EXTRACT:
::::

MR ODGERS: Yes, your Honour, that where you have prejudicial evidence that comes in, one of the questions the court should ask in applying the proviso is did he thereby lose an opportunity to be acquitted, was it open to acquit him on the evidence that was properly before the jury, or putting it in the reverse way, was it inevitable that he would be convicted anyway? That is, we say, the proper approach. It is the approach which was adopted by this Court in Baini in respect of the Victorian legislation. It, we say, is the correct approach under the common form proviso.
We say this was a case where it was plainly open to acquit him. It was a “word against word” case. It turned on credibility assessments. Bearing in mind the natural limitations on the record, it is impossible to see how an appeal court could be satisfied that it would not be open to give him the benefit of the doubt of his sworn denials of guilt. Now, it is true that the Court of Criminal Appeal relied on the alleged admissions that he had made. Now, of course, he denied ever admitting that he had raped his wife. The witnesses conceded that they could not be sure of precisely what he had said. The court itself did not see the witnesses testify, so there is an issue about the natural limitations of the record.
There was significant ambiguity in the alleged admissions. For example, it was accepted from one of the witnesses that forcing somebody to have sex was understood to include badgering them to have sex. We have also made the point that the admissions did not relate to any individual counts, and I would also make the point that Justice Macfarlan can be criticised at page 80 of the application book, at the top of page 80, in paragraph 44 where he focused on questions of the “veracity” of the witnesses who gave evidence of the admissions. That was, with respect, not really the critical issue here. The issue was how reliable was the evidence ‑ ‑ ‑
FRENCH CJ: This is all feeding into the overwhelming ground case proposition, is it?
MR ODGERS: Yes, your Honour. We are challenging the overwhelming proposition, but we are saying – that that is not so much a question of general importance, but we are saying the question of general importance is if his Honour thought that – the question for overwhelming is was there a significant possibility that the jury would have acquitted, that is not the right approach because that is really a predictive analysis. It is looking to see might this jury or a reasonable jury have done something different and was there a real likelihood of it? That is, with respect, not the proper approach to the proviso, particularly in a “word against word” case, as this was.

::::

ASSIGNMENT:
Reproduce the portion of the hearing transcript between "We say this" and "of the record.", inclusive, word for word.

::::

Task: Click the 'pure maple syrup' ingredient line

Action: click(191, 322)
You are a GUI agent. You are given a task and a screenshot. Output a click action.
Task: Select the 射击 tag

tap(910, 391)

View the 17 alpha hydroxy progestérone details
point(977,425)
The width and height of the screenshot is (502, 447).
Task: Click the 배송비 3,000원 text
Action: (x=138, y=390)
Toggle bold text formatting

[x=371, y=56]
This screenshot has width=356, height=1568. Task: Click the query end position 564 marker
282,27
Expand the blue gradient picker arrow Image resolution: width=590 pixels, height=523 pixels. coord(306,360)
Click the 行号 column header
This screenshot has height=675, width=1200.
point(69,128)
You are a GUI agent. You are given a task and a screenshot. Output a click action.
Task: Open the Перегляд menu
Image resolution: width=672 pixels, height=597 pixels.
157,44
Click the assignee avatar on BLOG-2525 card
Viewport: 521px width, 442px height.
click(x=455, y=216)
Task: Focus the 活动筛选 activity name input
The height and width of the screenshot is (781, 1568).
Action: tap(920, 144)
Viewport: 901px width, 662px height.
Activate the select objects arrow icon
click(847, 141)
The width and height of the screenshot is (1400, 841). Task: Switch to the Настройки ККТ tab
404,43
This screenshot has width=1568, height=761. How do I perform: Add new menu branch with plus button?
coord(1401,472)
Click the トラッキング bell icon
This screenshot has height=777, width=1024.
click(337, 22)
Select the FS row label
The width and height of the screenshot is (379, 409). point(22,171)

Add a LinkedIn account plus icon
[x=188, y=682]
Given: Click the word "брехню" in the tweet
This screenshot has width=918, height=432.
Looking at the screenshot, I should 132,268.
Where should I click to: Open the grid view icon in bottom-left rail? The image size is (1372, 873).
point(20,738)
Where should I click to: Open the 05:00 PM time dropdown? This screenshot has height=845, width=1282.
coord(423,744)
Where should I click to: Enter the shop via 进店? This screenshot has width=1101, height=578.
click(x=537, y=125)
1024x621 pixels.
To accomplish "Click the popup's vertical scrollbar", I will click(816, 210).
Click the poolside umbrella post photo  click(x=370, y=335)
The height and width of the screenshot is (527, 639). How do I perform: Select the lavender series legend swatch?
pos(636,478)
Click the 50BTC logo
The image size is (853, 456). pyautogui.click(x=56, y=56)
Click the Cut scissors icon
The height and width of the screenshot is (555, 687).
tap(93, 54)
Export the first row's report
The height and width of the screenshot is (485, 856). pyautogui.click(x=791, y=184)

::::

EXERCISE OUTPUT:
We say this was a case where it was plainly open to acquit him. It was a “word against word” case. It turned on credibility assessments. Bearing in mind the natural limitations on the record, it is impossible to see how an appeal court could be satisfied that it would not be open to give him the benefit of the doubt of his sworn denials of guilt. Now, it is true that the Court of Criminal Appeal relied on the alleged admissions that he had made. Now, of course, he denied ever admitting that he had raped his wife. The witnesses conceded that they could not be sure of precisely what he had said. The court itself did not see the witnesses testify, so there is an issue about the natural limitations of the record.